Exercise brief
Read through the records below and copy each line that uses the word "Open".

Entries shown
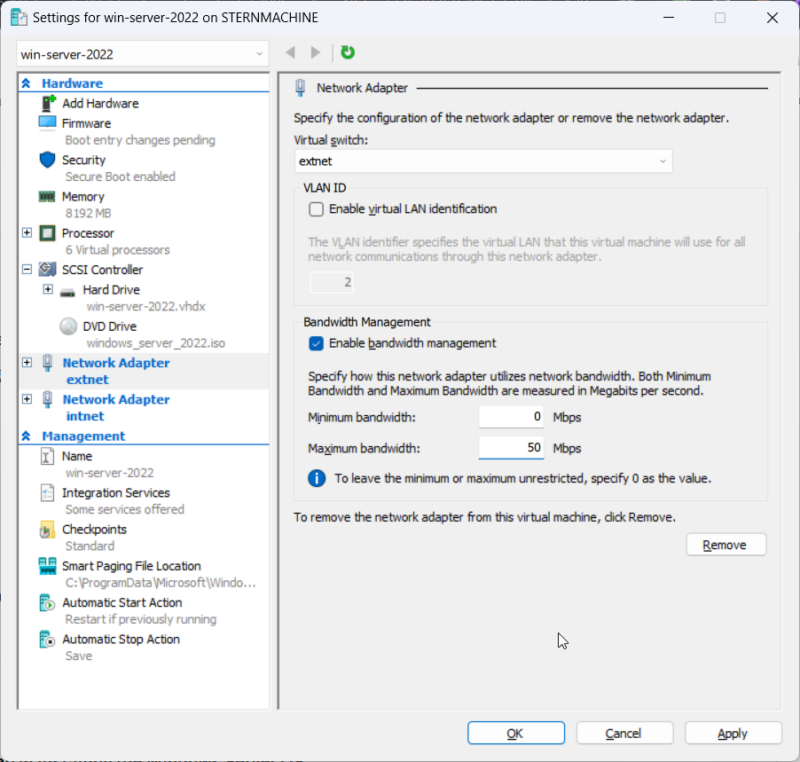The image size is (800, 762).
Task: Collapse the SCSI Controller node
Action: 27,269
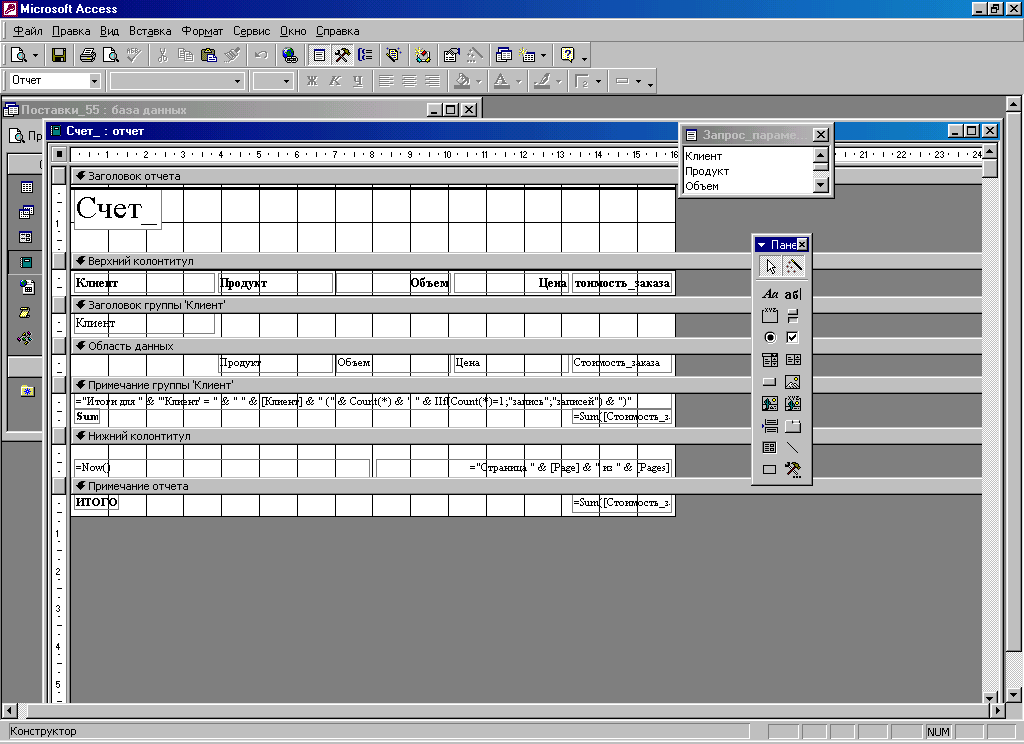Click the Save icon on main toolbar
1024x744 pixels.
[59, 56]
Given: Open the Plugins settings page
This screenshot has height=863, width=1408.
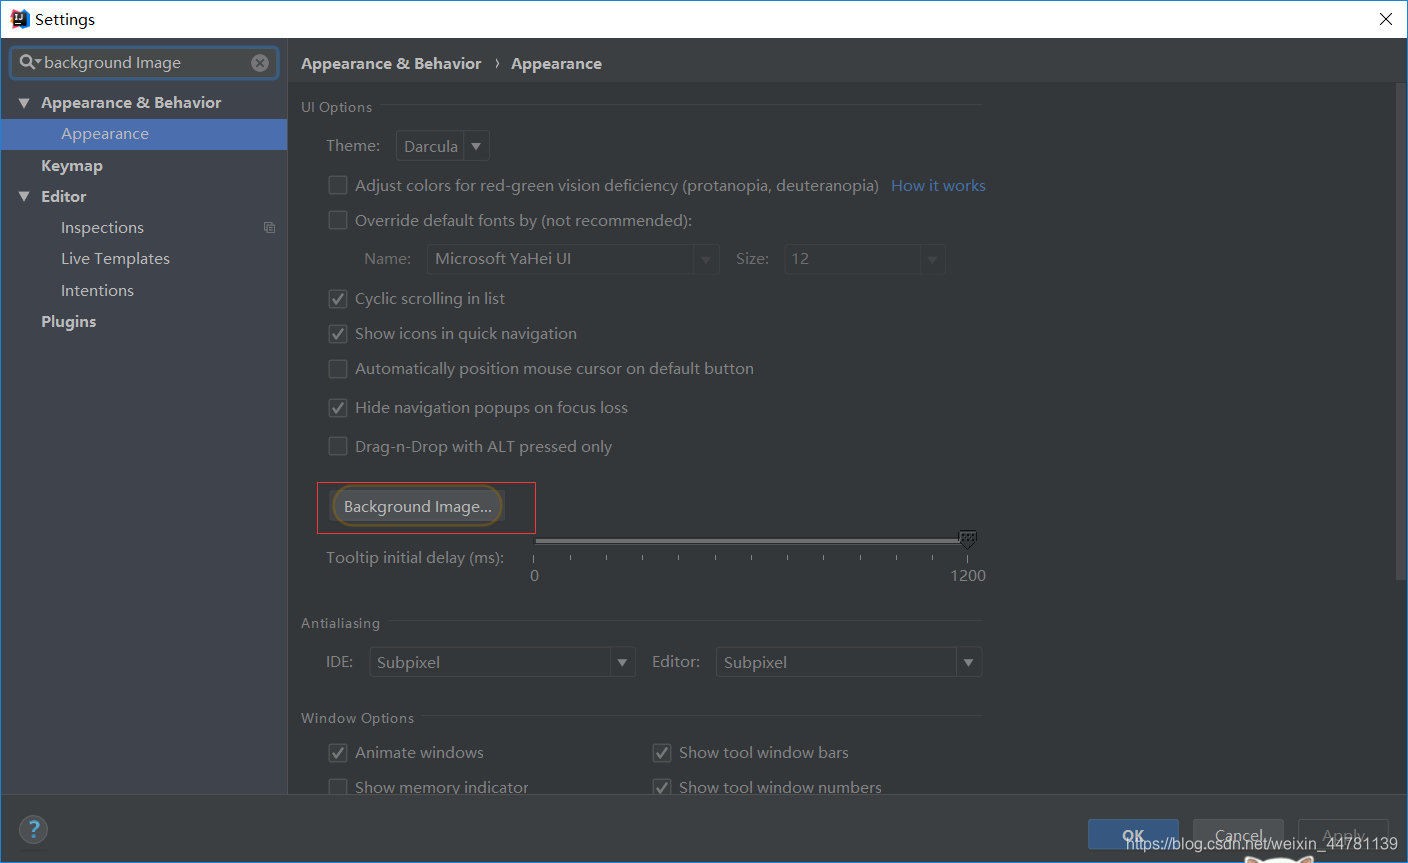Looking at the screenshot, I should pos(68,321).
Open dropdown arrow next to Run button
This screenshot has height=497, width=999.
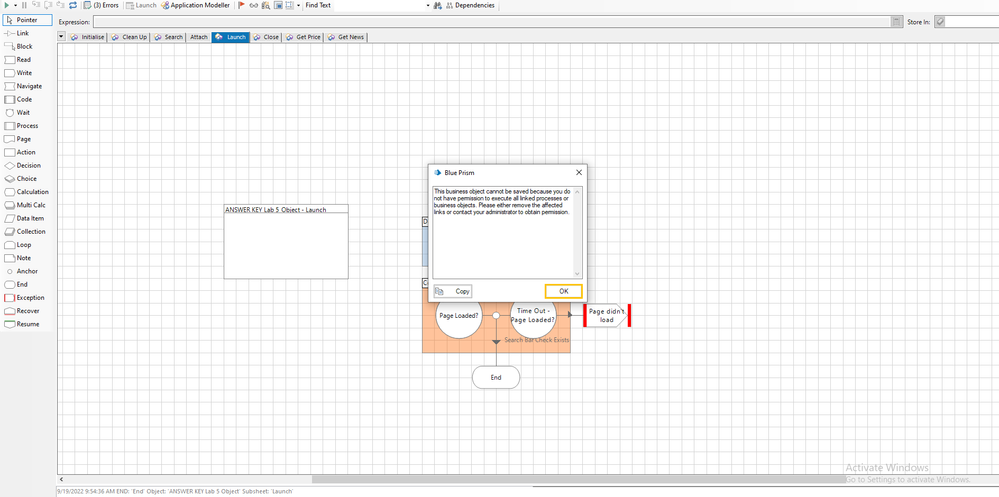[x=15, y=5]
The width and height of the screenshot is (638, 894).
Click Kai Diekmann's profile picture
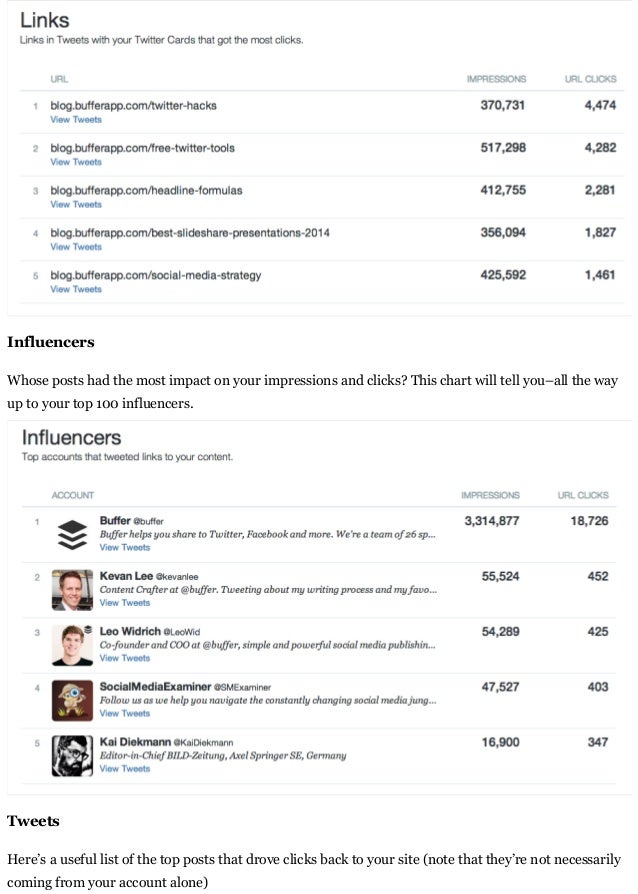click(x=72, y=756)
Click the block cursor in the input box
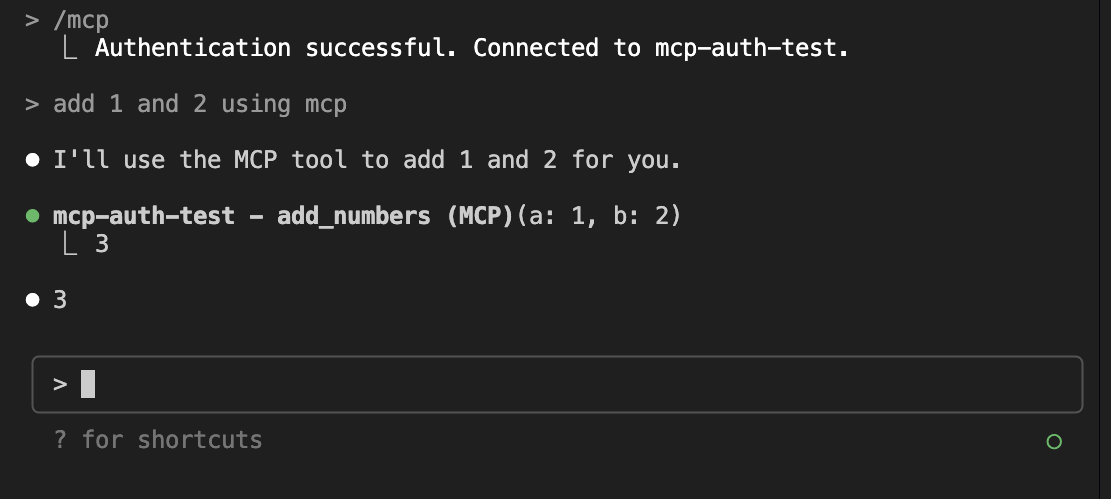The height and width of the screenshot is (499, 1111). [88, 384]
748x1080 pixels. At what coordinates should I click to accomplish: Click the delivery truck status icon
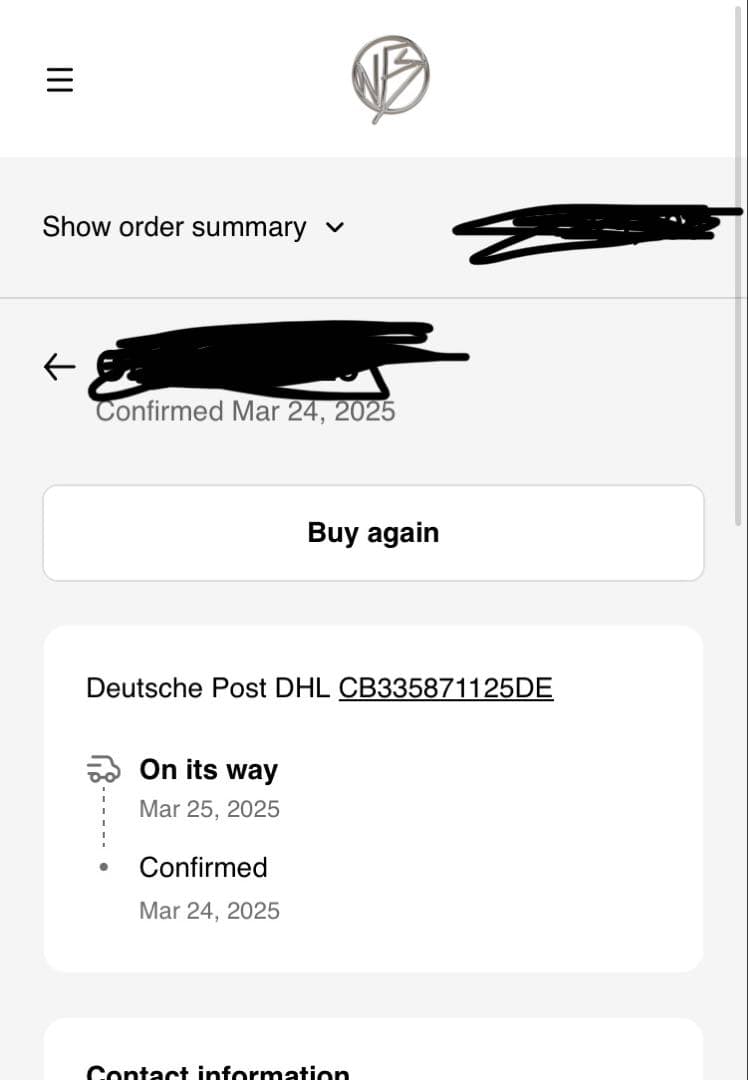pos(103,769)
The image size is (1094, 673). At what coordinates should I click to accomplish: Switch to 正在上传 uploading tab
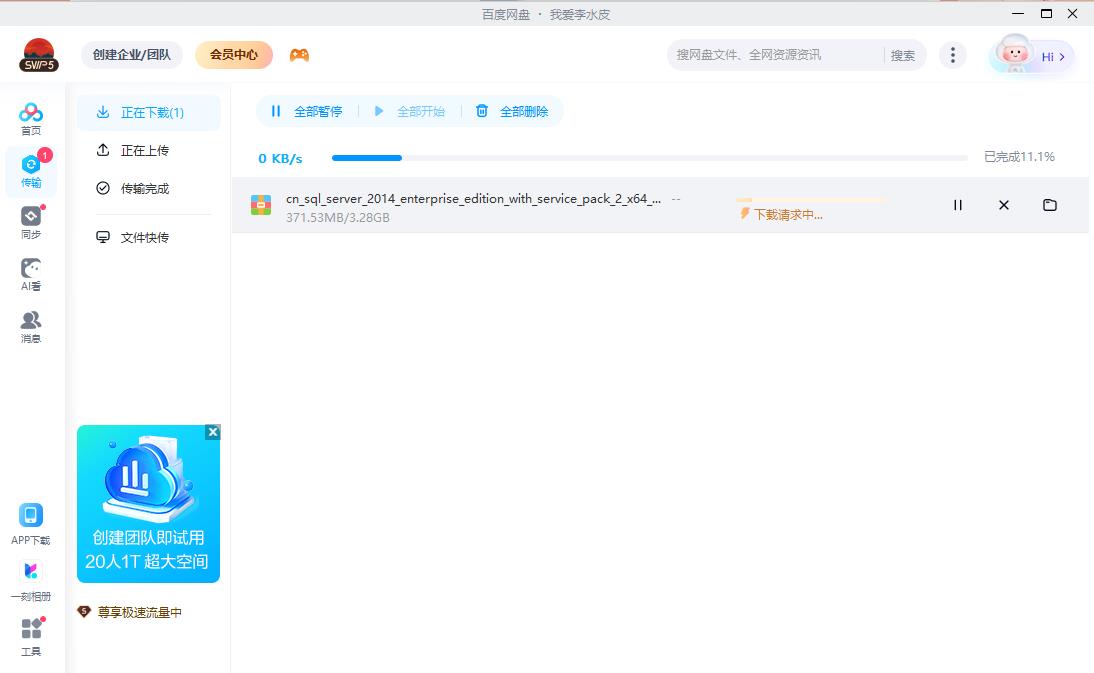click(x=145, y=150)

Answer section
Given: Open the Plugins settings page
Open dropdown arrow next to Run button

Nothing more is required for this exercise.